—Shelley Bosworth, coach, Essex, U.K.
“Say yes to every opportunity.”
“As a child, I was told to accept every request that came my way in order to be successful. I now understand that timing and alignment matter, and that the opportunities meant for me will respect me and fit in my schedule without throwing me into a place where I have to sacrifice sleep to make it work. There will always be more opportunities down the line that may be a better fit. Doing things from a place of depletion or self-sacrifice can lead to burnout, and it makes us not perform at our best for existing commitments. It creates a lot of distraction, chaos, and scattered energy. I have found that saying ‘no’ to most things has worked for me, which is the opposite of what I was always told.”
—Karisa Karmali, personal trainer and nutrition coach, Ontario, Canada
“Failure is the opposite of success.”
“I’ve had to learn as I’ve gotten older that if you want to succeed, you need to experience failure. You must understand the feeling of all the pressure on yourself and use it as a motivation to continue to conquer the peak of your glory. Once we embark on something, if there is a failure, we should try to turn it into a success, no matter if we have to start again. I also failed many times in life and work. For the sake of my family and for the future, I have to try again from zero. I don’t see failure as a negative anymore. It’s part of my motivation!”
—La Ngọc Hưng, CEO, Buon Ma Thuot, Vietnam
“Others’ needs should go before your own.”
“I was always told that you should put others’ needs, desires, and preferences before your own. I had no boundaries, and I have since learned that boundaries help me define myself: what I want, like, think, prefer and feel about things. I read a lot about setting boundaries, and now I’m a boundaries coach! That’s how important they’ve been to me.”
—Barb Nangle, coach, New Haven, CT
“Words won’t hurt you.”
“One childhood lesson I’ve had to unlearn as an adult is that words don’t hurt, which came from the popular phrase ‘Sticks and stones may break my bones, but words can never hurt me.’ Words do matter and they are powerful. As an adult, I also know now how words can mend what is broken.”

## Information supplied
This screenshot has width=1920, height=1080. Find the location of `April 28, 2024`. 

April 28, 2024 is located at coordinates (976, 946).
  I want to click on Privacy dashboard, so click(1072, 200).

## The problem
Please continue the passage above about childhood lessons people have had to unlearn as adults, starting right after its last sentence.

## Reply to the exercise
—Kristin Meekhof, author and therapist, Royal Oak, MI
“Wait until someone calls on you.”
“It astonishes me when I think of the time I’d lost waiting to be called upon, either as a student in the classroom, terrified to raise my hand — or as a girlfriend at a school dance, waiting to be chosen. This continued as an employee, around tables, in conversations, waiting to be given the next opportunity — and as an entrepreneur, waiting for a ‘yes,’ one post from viral, one application from award-winning. It took me way too long to understand no one else will make my future their priority. No one but me!”
—Stacy Cassio, CEO, Charlotte, N.C.
“Everything has to get done.”
“As a child, I was someone who wrote the list and completed the list. That was how I studied, worked through tasks, prepared for a trip, and made decisions. As an adult, I have had to unlearn that the list has to be completed. During the pandemic, with virtual reality, I didn’t just own different hats, I wore them all at once, all day long: mother, colleague, neighbour, teacher, chef, learner, presenter, listener, speaker, and human being. So I had to switch my script and accept that the list is endless and more important than finishing it, is adding self-care to the top and ticking that off first.”
—Siobhan Kukolic, author, inspirational speaker and life coach, Toronto, ON, Canada
“Say sorry, even if it’s not your fault.”
“Growing up, I was expected to apologize for things that I hadn’t done, and accept responsibility for other peoples’ mistakes. As I grew up, this led me to believe that I had to take on the issues of others, try to fix them, put their needs first, and that I was always at fault if things went wrong. Outcomes for others were always my priority and I held a negative self-belief that when things didn’t work, it was my fault. I’ve had to unlearn this idea to shift to more positive ideas around my own actions. It has changed my perception and allowed me to move forwards in all areas of my life.”
—John Kenny, relationship coach, London, England, U.K.